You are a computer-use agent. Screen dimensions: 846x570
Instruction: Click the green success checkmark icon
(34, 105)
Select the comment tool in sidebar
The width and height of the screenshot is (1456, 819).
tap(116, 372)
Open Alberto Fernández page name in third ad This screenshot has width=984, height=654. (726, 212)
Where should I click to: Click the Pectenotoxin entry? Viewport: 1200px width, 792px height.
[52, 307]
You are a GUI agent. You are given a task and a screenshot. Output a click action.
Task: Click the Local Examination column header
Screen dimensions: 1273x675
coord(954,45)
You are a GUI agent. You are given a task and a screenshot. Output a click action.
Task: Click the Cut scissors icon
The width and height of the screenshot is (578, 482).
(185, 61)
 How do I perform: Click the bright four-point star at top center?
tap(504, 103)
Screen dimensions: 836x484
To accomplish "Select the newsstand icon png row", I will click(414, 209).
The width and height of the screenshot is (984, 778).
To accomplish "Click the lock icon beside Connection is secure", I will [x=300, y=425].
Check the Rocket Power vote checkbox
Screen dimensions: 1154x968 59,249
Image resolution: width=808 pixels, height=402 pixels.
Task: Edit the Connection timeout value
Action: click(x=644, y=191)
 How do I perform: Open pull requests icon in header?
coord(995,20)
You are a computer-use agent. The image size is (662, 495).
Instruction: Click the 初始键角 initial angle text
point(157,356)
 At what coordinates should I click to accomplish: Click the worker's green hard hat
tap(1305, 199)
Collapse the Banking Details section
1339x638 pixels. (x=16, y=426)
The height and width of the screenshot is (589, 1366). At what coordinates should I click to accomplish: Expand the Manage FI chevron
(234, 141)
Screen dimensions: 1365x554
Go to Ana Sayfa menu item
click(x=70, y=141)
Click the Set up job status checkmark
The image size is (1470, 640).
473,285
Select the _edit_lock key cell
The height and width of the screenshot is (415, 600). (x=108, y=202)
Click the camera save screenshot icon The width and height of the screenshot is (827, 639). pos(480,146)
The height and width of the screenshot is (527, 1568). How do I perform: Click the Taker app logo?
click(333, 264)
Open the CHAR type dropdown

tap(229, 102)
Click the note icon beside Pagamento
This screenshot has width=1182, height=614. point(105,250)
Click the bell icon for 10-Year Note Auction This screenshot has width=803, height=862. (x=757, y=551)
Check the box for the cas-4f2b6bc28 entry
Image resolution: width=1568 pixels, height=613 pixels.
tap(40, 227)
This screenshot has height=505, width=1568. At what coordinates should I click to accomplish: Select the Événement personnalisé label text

================

Where the line containing "Select the _edit_lock key cell" appears in the records above, begin there and print every line through the last, exactly and with nothing else.

→ **Response to this exercise**:
Select the _edit_lock key cell
The height and width of the screenshot is (415, 600). (x=108, y=202)
Click the camera save screenshot icon The width and height of the screenshot is (827, 639). pos(480,146)
The height and width of the screenshot is (527, 1568). How do I perform: Click the Taker app logo?
click(333, 264)
Open the CHAR type dropdown

tap(229, 102)
Click the note icon beside Pagamento
This screenshot has width=1182, height=614. point(105,250)
Click the bell icon for 10-Year Note Auction This screenshot has width=803, height=862. (x=757, y=551)
Check the box for the cas-4f2b6bc28 entry
Image resolution: width=1568 pixels, height=613 pixels.
tap(40, 227)
This screenshot has height=505, width=1568. At what coordinates should I click to accomplish: Select the Événement personnalisé label text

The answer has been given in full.